In this case, penalty has been imposed for disallowance of sum of the expenditure claimed by assessee in respect of brokerage and professional expenses. For this disallowance the AO has also levied penalty u/s.271(1)(c).
It was argued by ld. AR that assessee has furnished full particulars of expenditure so incurred and accordingly disallowance of some of the 2 expenditure will not amount to concealment of any particulars so as to attract penalty u/s.271(1)(c).
On the other hand, ld. DR relied on the order of lower authorities.

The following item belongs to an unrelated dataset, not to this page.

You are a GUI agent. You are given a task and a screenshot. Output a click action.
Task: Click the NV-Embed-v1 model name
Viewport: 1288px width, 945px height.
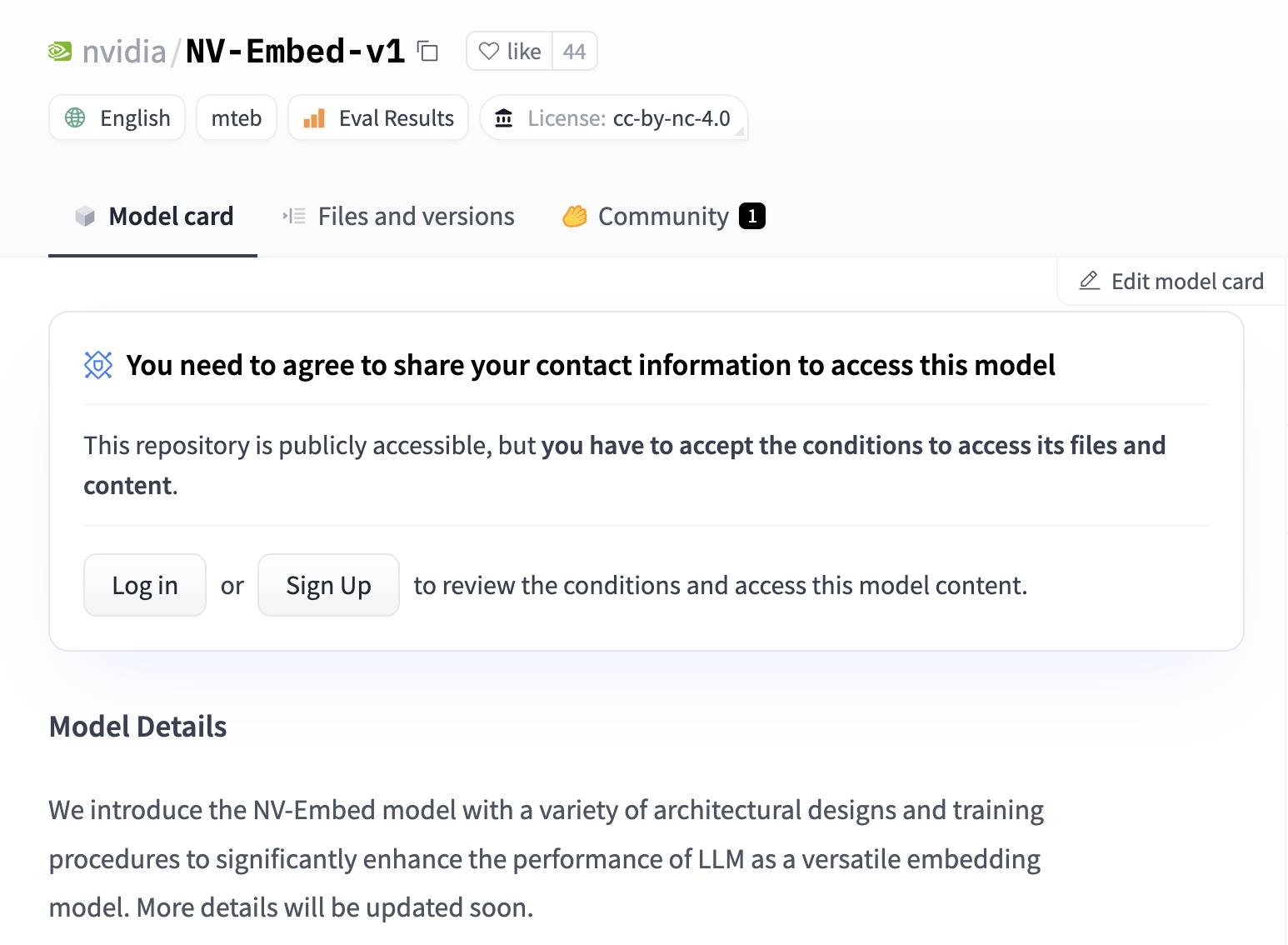295,52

We have considered rival contentions and found from the record that assessee is a firm engaged in the business of finance and investment and real estate development. The assessee has been pursuing the development of Bahar property which continued during the entire financial year 2006-07. A part of such property had been leased during the said year. The assessee had submitted its return of income on October 29, 2007 declaring total income at Rs.4,70,53,140/-. In the course of assessment u/s.143(3), the AO disallowed brokerage of Rs.61,73,200/- paid to the party who introduced back to whom property was let out.

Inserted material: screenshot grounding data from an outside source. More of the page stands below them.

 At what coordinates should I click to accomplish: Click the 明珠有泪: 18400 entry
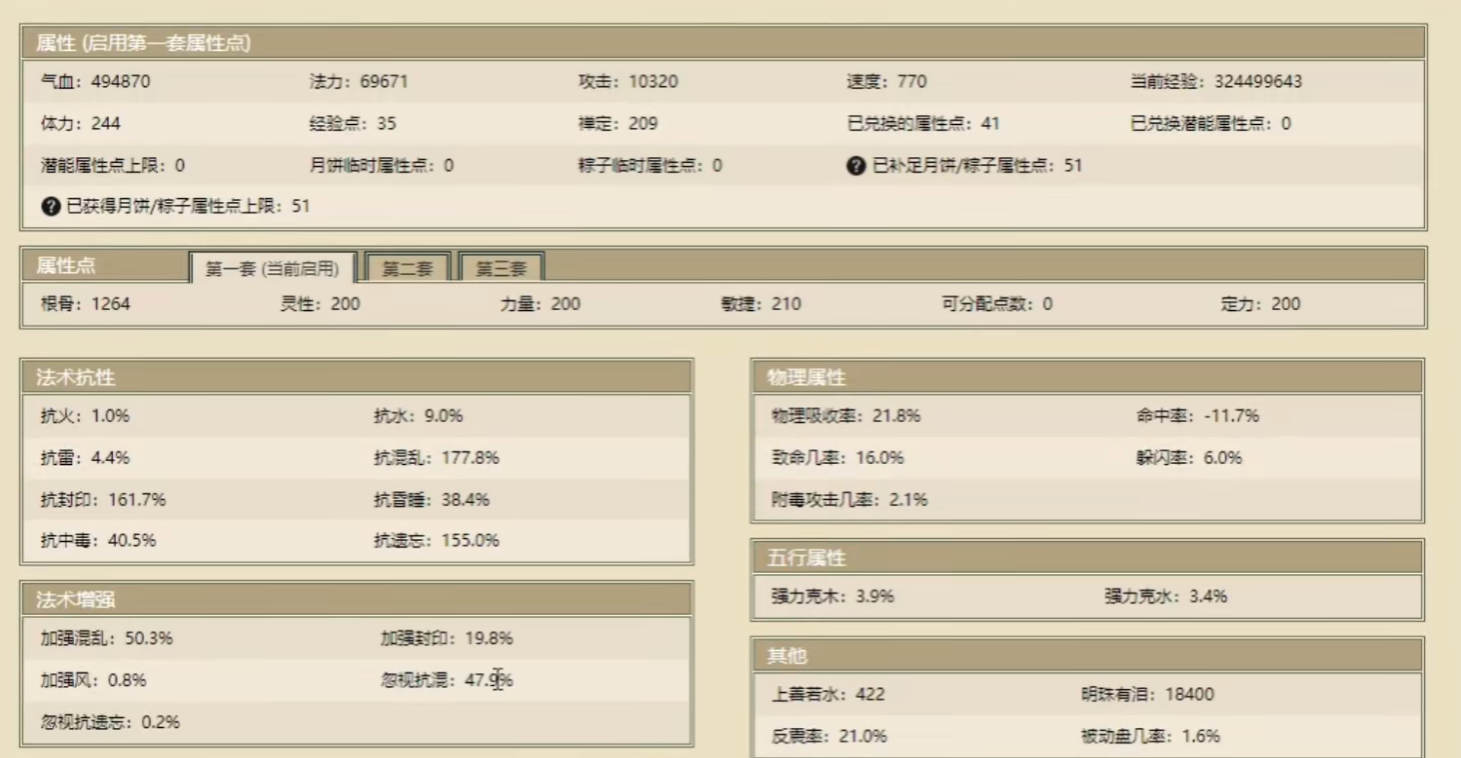pos(1147,695)
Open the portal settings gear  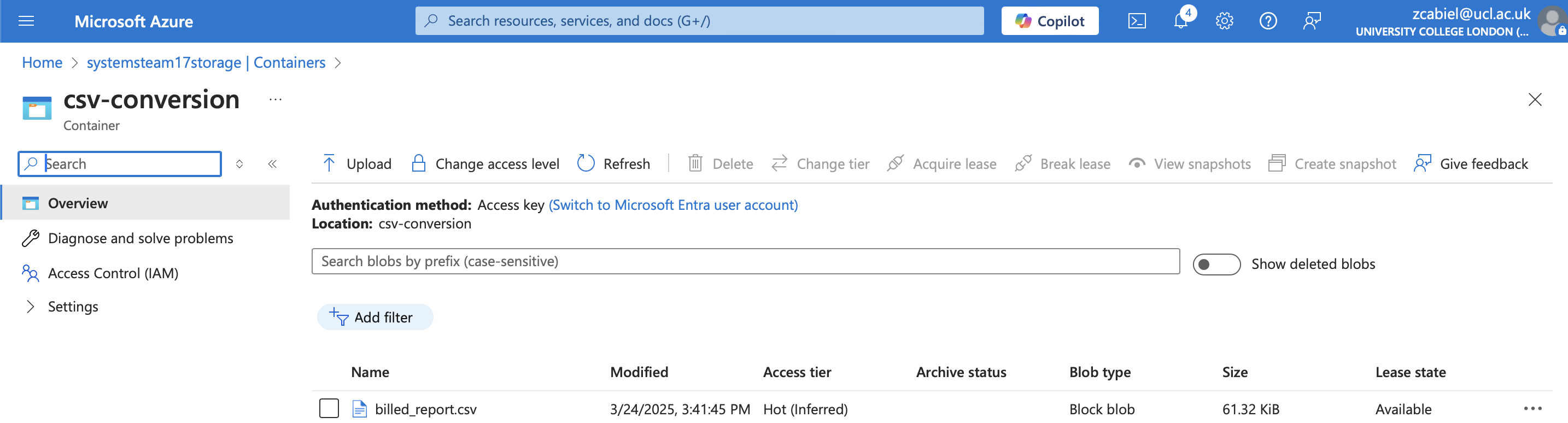click(x=1224, y=21)
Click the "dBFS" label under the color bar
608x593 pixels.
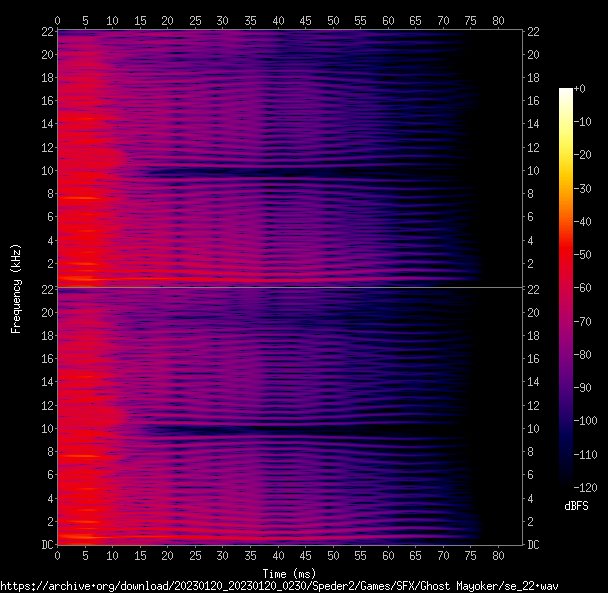(x=576, y=507)
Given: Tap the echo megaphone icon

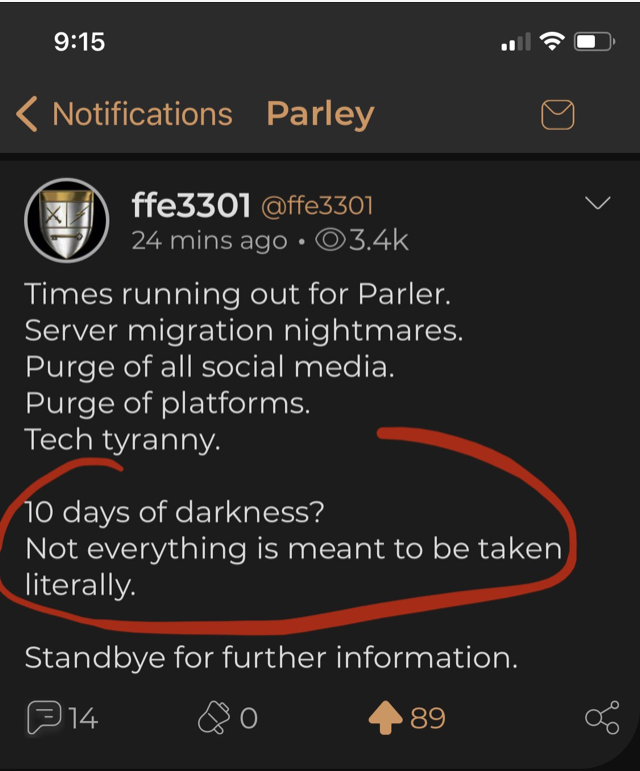Looking at the screenshot, I should (x=214, y=718).
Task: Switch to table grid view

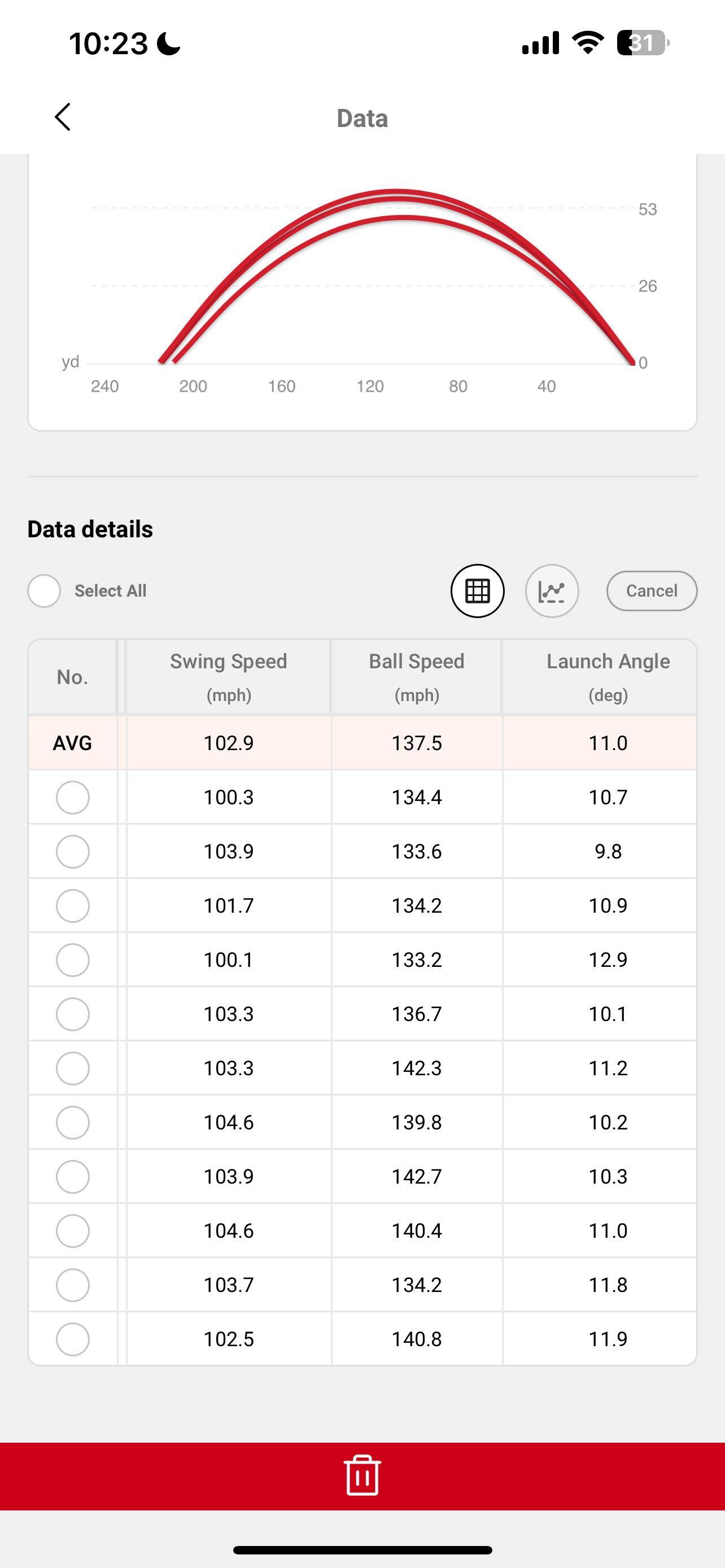Action: [477, 590]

During the year under consideration, the assessee decided to lease out a portion of its Bahar property which is being developed by the assessee as a part of the business. Brokerage of Rs.61,73,200 was paid to a broker in order to assist the assessee in the smooth functioning of the business of Real Estate Development. The said brokerage was accordingly charged to Profit and Loss account and claimed as business expenses. The ACIT disallowed the assessee’s claim for deduction on the ground that the brokerage is not related to the business of the assessee and as such it cannot be allowed as the business expenses. The assessee claimed Rs.10,25,000/- as business expense towards professional fees paid for attending to all meetings, drafting and settling letter of intent, lease agreement etc. in respect of leasing of office 3 premises. The ACIT disallowed the Appellants claim for deduction on the ground that these expenses were not related to the business of the assessee and as such it cannot be allowed as the business expenses.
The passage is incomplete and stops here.